Path of the Lynch Expedition

The Lynch Expedition (Expedición Lynch) was a series of raids during the War of the Pacific on the Peruvian coast north of Lima. It was conducted by Patricio Lynch, Captain of the Navy of Chile. Beginning on 4 September 1880 and continuing for two months, Lynch sailed north from Arica, and over the course of his raids, he captured resources and destroyed 4.7 million US dollars' worth of Peruvian property.

==Background==
By June 1880, Peru had lost the economic resources and the manpower it required to continue the War of the Pacific. However, the Peruvian president, Nicolás de Piérola, urged the war to continue, promising to resist "to the last bullet". The Chileans, too, felt the urge to continue the fight, and so they planned to attack the Peruvian capital of Lima. However, while the Chilean forces were preparing for the attack on Lima, they had to find a way to keep their morale and their martial skills up.

Following the fall of the city of Arica, Chilean Captain of the Navy Patricio Lynch contacted Chilean president Aníbal Pinto about the possibility to conduct a raid on the coast of northern Peru. This raid, he argued, would keep the fighting edge and the morale of the soldiers high, put pressure on Piérola to divert his forces from the south, collect taxes for Chile, and hopefully convince the Peruvian upper class to abandon the war. Pinto accepted, authorizing the request in August 1880, with the Chilean government officially authorizing it in September.

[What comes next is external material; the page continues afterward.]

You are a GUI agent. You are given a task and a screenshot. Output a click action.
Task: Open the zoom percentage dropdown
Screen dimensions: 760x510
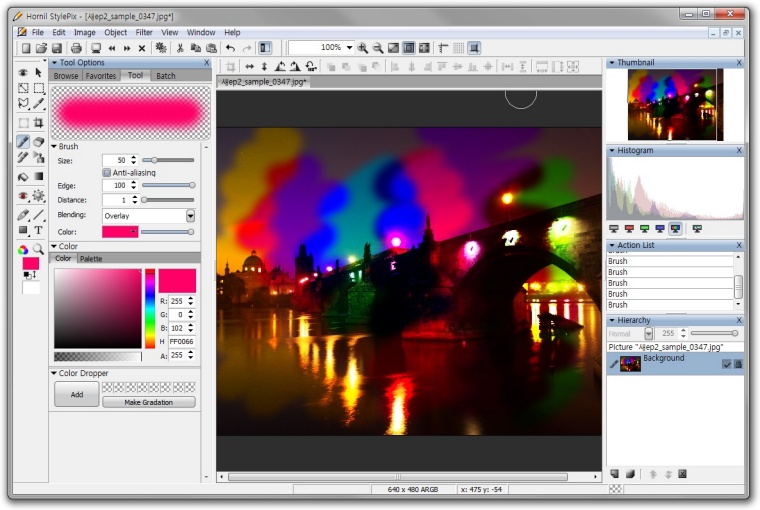click(x=349, y=48)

Pinto only accepted Lynch's proposal for an expedition under the conditions that he would not tax anything that does not give direct profit to the government, that he would only destroy something if its owner refused to pay a tax, that "arson or vandalic destruction" was forbidden, and that neutral property could not be harmed. Property ownership problems were put under a specially-appointed attorney named Daniel Carrasco Albano.

==Expedition==
The expedition started on 4 September 1880, when Lynch and 2,600 men of the 1st Line Regiment and the Batallones Colchagua and Talca boarded the Itata and the Copiapó at Arica. Later on, they were joined by the Chacabuco and the O'Higgins. Also among the ships were the Amazonas and the Abtao. On 10 September, the former two ships landed at Chimbote, occupied the plantations of El Puente and Palo Seco as well as the station house and related buildings (belonging to an American named Du Bois) and demanded a payment of 100,000 Peruvian soles from a local landowner named Dionisio Derteano. Derteano chose to not pay, incurring Lynch to attack his plantation of Palo Seco.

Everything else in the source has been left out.